Directions for this task
Copy out the lines beginning at the one with "Viewport: 497px width, 448px height." and ending at the last line of the data, both included; pictures stay out.

────────────────────────────────────────

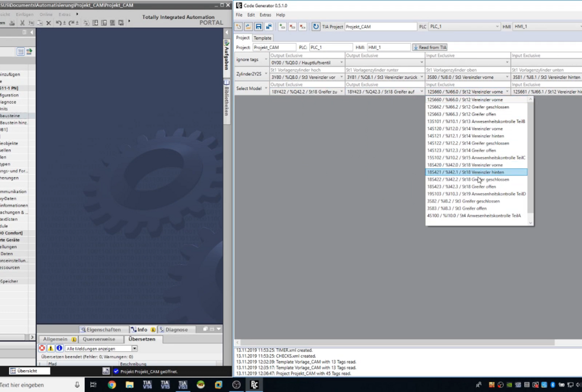The height and width of the screenshot is (392, 582).
Task: Launch TIA V14 from the taskbar
Action: [147, 385]
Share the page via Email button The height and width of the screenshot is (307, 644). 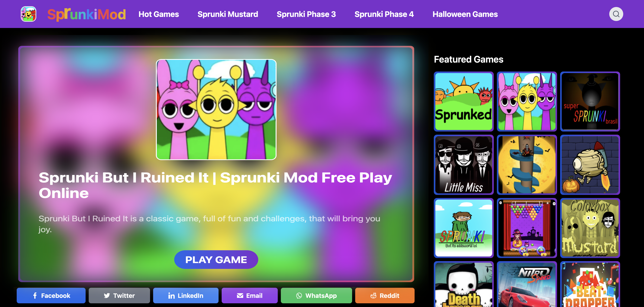tap(250, 295)
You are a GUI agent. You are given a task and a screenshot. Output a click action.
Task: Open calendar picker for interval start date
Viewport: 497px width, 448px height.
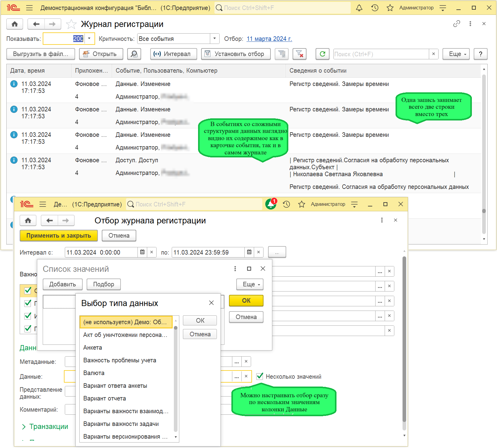[x=142, y=252]
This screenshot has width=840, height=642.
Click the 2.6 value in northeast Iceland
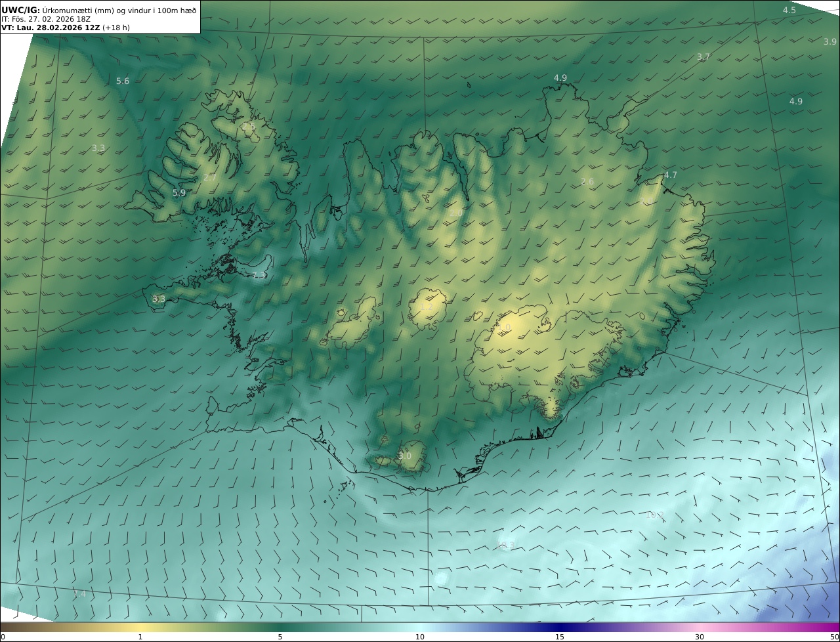click(587, 182)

────────────────────────────────────────

Exercise answer
Viewport: 497px width, 448px height.
[x=142, y=252]
This screenshot has width=840, height=642.
Click the 2.6 value in northeast Iceland
click(587, 182)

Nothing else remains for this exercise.